What to work on:
Print all the records below exactly as they stand, but leave out the pictures.

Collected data
%%
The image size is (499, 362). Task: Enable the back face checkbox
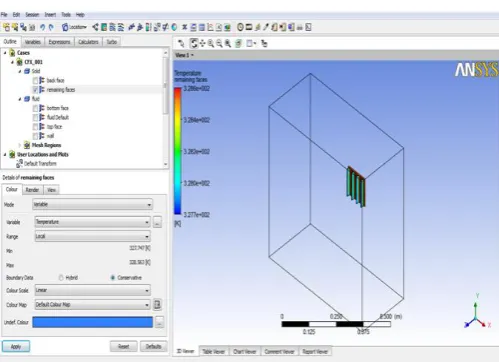pyautogui.click(x=35, y=81)
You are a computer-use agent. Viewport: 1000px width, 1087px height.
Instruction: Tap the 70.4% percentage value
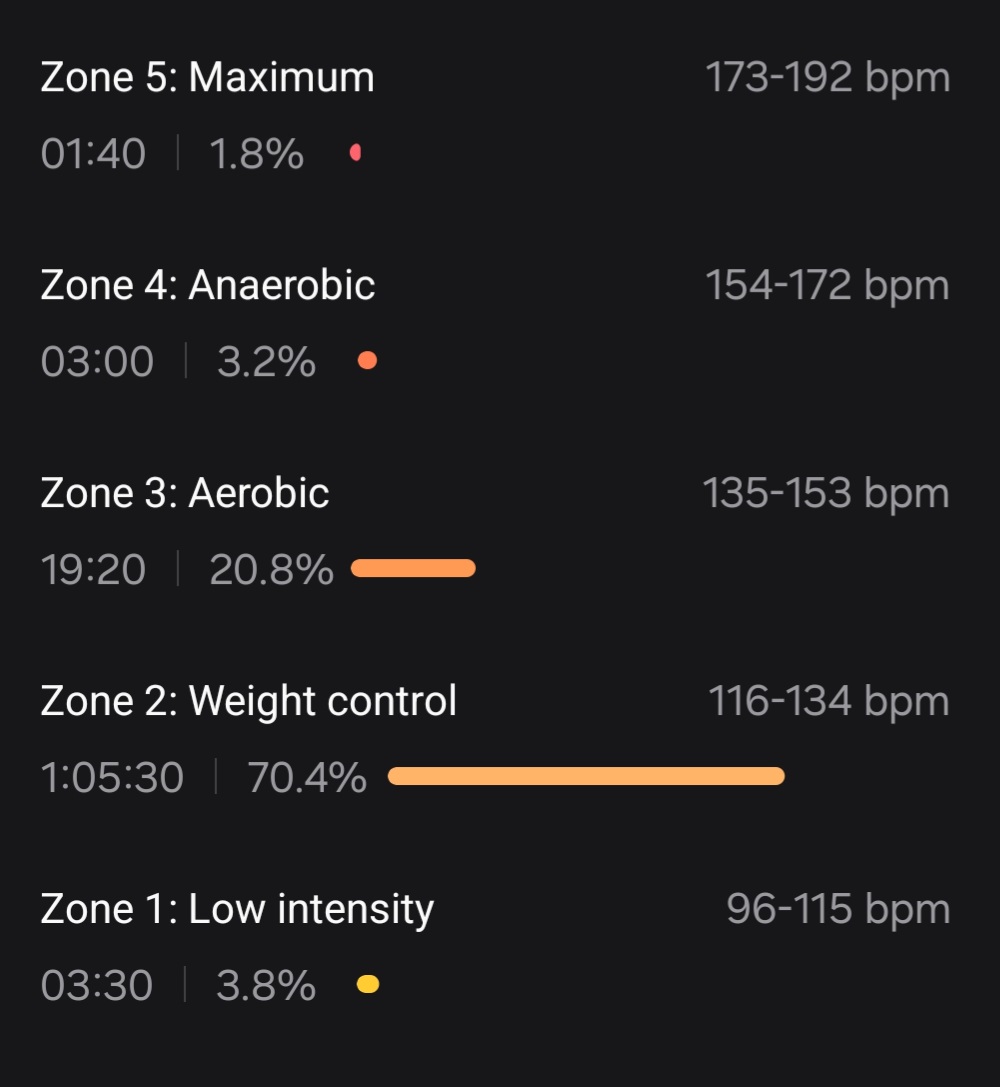pyautogui.click(x=307, y=777)
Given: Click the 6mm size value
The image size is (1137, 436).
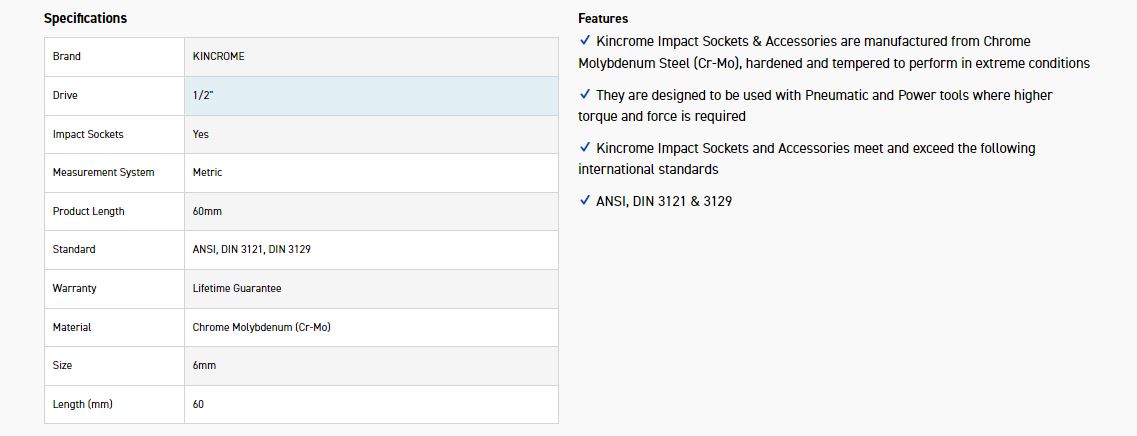Looking at the screenshot, I should pyautogui.click(x=204, y=366).
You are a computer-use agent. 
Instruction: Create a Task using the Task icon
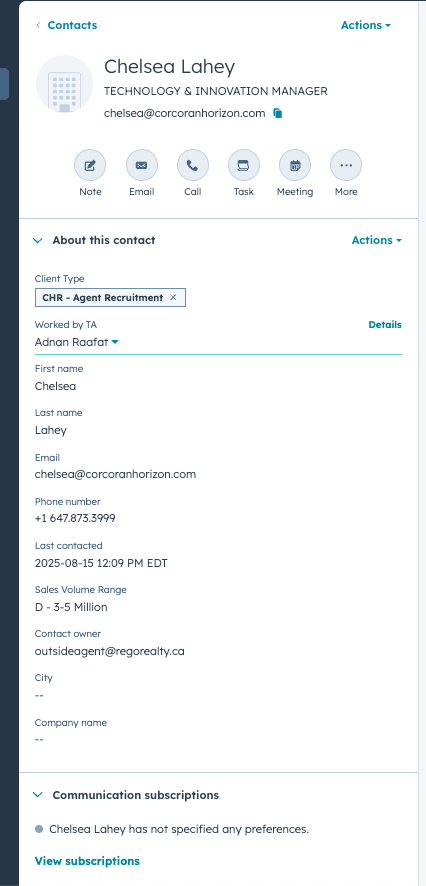click(244, 166)
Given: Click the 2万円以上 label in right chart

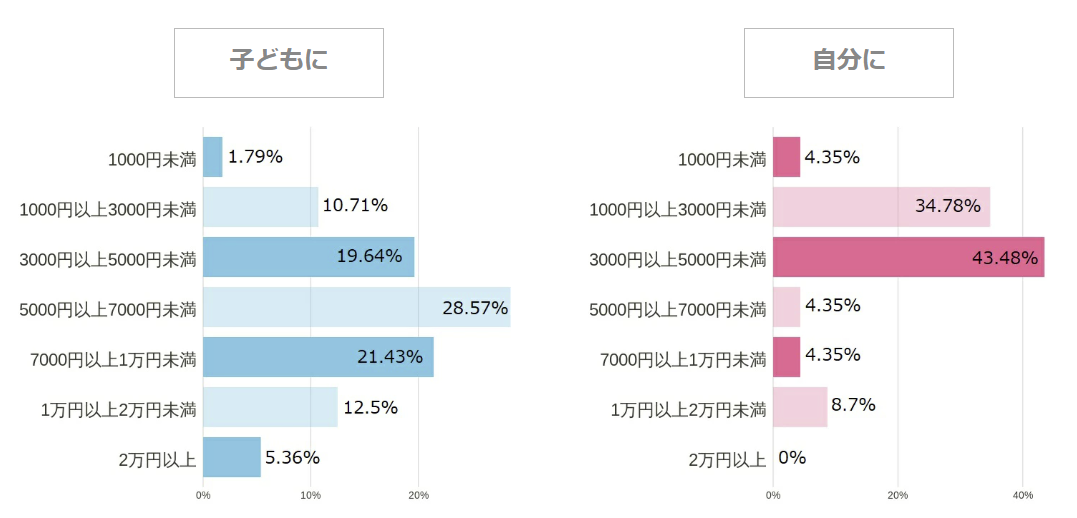Looking at the screenshot, I should [727, 459].
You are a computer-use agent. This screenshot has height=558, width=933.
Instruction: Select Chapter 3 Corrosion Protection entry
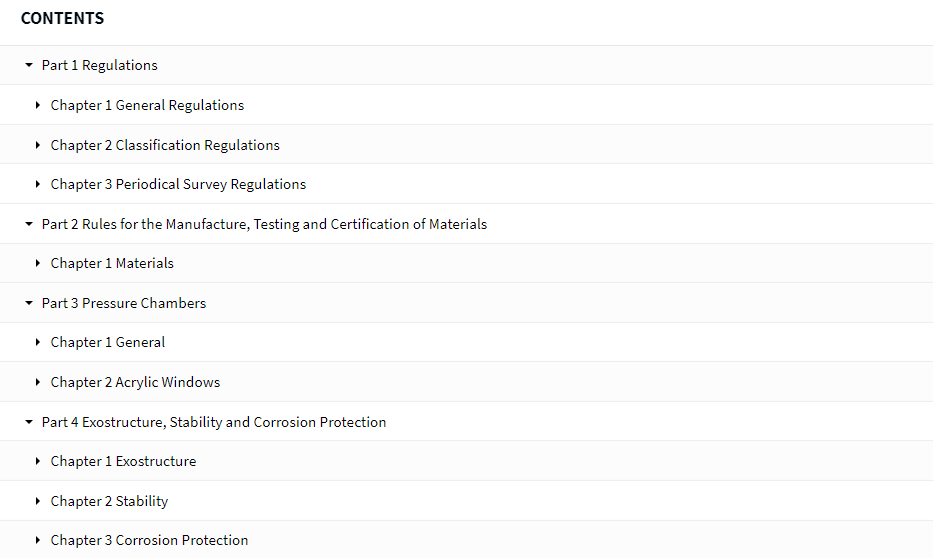pos(149,540)
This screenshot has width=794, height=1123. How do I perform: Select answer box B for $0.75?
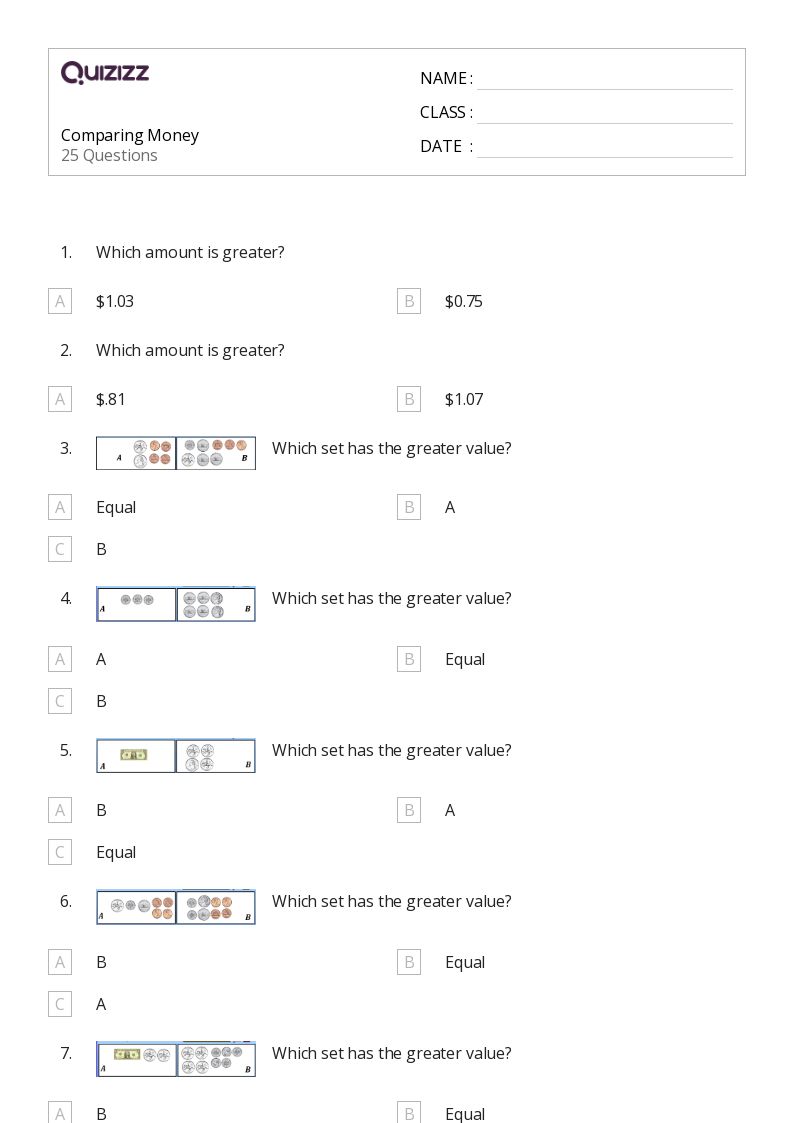(x=409, y=301)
%%
Task response:
The image size is (499, 362). Task: Enable the back face checkbox
pyautogui.click(x=35, y=81)
You are a computer-use agent. Viewport: 1000px width, 1087px height.
Instruction: Tap the 70.4% percentage value
pyautogui.click(x=307, y=777)
Given: Click the 6mm size value
The image size is (1137, 436).
Looking at the screenshot, I should pyautogui.click(x=204, y=366).
You are a computer-use agent. 
Instruction: Create a Task using the Task icon
click(244, 166)
Given: Click the 2万円以上 label in right chart

Looking at the screenshot, I should [727, 459].
You are a computer-use agent. This screenshot has height=558, width=933.
Instruction: Select Chapter 3 Corrosion Protection entry
pos(149,540)
This screenshot has width=794, height=1123. How do I perform: Select answer box B for $0.75?
(x=409, y=301)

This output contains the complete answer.